## WHAT YOU ARE ASKED TO DO
Retype, word for word, every line of the records below starting at the one that contains "Viewport: 1392px width, 725px height." and ending at the one that contains "Click the LiveClockCompact component name"; include both of those lines and nothing more.

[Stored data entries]
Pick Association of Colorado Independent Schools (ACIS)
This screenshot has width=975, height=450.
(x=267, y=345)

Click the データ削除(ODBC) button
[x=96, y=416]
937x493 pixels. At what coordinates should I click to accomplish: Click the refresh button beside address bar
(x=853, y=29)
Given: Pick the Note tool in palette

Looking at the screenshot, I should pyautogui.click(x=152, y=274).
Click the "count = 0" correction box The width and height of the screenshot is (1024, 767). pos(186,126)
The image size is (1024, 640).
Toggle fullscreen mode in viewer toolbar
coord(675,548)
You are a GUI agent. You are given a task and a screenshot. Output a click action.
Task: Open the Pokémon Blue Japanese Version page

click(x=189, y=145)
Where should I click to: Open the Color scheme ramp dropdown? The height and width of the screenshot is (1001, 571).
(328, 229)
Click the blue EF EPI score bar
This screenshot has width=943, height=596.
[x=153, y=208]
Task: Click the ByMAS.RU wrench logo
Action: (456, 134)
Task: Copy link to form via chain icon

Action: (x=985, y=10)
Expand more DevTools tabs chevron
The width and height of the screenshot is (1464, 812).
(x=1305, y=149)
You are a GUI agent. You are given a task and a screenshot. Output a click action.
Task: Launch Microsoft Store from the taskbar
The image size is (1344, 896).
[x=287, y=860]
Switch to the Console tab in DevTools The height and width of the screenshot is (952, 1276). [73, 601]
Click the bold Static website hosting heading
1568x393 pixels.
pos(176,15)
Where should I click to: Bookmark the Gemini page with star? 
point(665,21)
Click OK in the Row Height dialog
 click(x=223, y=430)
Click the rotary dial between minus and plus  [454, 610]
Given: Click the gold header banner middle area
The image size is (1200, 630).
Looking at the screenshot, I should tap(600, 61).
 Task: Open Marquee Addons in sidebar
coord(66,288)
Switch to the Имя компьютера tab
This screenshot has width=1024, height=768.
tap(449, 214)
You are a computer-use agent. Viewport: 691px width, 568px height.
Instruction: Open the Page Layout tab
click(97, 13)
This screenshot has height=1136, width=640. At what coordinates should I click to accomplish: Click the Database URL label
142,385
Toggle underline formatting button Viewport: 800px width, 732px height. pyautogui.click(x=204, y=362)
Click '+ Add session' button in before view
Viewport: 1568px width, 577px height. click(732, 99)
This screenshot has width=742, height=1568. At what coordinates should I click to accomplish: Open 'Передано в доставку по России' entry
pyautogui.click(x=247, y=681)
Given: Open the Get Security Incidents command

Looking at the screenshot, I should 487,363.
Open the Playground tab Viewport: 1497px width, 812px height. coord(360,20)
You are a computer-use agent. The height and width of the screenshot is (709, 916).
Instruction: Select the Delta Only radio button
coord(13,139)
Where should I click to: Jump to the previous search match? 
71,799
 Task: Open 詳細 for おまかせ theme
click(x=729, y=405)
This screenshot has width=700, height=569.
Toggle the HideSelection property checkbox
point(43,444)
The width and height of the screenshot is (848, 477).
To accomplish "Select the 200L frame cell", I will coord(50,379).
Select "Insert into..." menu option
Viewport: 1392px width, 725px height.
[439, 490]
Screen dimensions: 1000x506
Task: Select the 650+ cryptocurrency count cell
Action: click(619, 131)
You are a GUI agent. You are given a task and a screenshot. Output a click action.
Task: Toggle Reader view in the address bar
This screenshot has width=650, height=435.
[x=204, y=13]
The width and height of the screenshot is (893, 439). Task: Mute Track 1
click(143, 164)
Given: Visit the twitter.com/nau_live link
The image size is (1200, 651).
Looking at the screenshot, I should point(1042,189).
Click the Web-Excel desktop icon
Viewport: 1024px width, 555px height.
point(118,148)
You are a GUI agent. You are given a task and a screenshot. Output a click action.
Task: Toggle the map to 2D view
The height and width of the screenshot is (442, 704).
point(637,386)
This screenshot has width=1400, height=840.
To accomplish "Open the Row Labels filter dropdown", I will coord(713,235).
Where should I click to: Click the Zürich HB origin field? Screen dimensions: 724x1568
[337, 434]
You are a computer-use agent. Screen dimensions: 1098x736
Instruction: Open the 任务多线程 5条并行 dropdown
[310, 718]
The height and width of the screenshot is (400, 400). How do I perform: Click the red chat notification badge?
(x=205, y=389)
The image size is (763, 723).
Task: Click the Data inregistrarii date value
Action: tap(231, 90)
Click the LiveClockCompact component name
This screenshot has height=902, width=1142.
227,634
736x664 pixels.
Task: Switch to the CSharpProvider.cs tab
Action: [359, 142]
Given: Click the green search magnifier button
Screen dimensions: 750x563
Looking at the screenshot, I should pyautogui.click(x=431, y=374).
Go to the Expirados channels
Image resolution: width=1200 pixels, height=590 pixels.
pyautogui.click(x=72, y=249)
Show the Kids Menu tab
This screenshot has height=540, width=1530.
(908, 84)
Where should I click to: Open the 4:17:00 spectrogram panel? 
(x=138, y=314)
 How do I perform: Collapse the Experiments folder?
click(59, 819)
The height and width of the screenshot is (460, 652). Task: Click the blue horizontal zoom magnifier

## RESPONSE TO THE EXERCISE
Viewport: 1392px width, 725px height.
[439, 490]
Screen dimensions: 1000x506
Task: Select the 650+ cryptocurrency count cell
Action: click(619, 131)
You are a GUI agent. You are given a task and a screenshot. Output a click action.
Task: Toggle Reader view in the address bar
This screenshot has width=650, height=435.
[x=204, y=13]
The width and height of the screenshot is (893, 439). Task: Mute Track 1
click(143, 164)
Given: Visit the twitter.com/nau_live link
The image size is (1200, 651).
Looking at the screenshot, I should point(1042,189).
Click the Web-Excel desktop icon
Viewport: 1024px width, 555px height.
point(118,148)
You are a GUI agent. You are given a task and a screenshot. Output a click action.
Task: Toggle the map to 2D view
The height and width of the screenshot is (442, 704).
point(637,386)
This screenshot has width=1400, height=840.
To accomplish "Open the Row Labels filter dropdown", I will coord(713,235).
Where should I click to: Click the Zürich HB origin field? Screen dimensions: 724x1568
[337, 434]
You are a computer-use agent. Screen dimensions: 1098x736
Instruction: Open the 任务多线程 5条并行 dropdown
[310, 718]
The height and width of the screenshot is (400, 400). How do I perform: Click the red chat notification badge?
(x=205, y=389)
The image size is (763, 723).
Task: Click the Data inregistrarii date value
Action: tap(231, 90)
Click the LiveClockCompact component name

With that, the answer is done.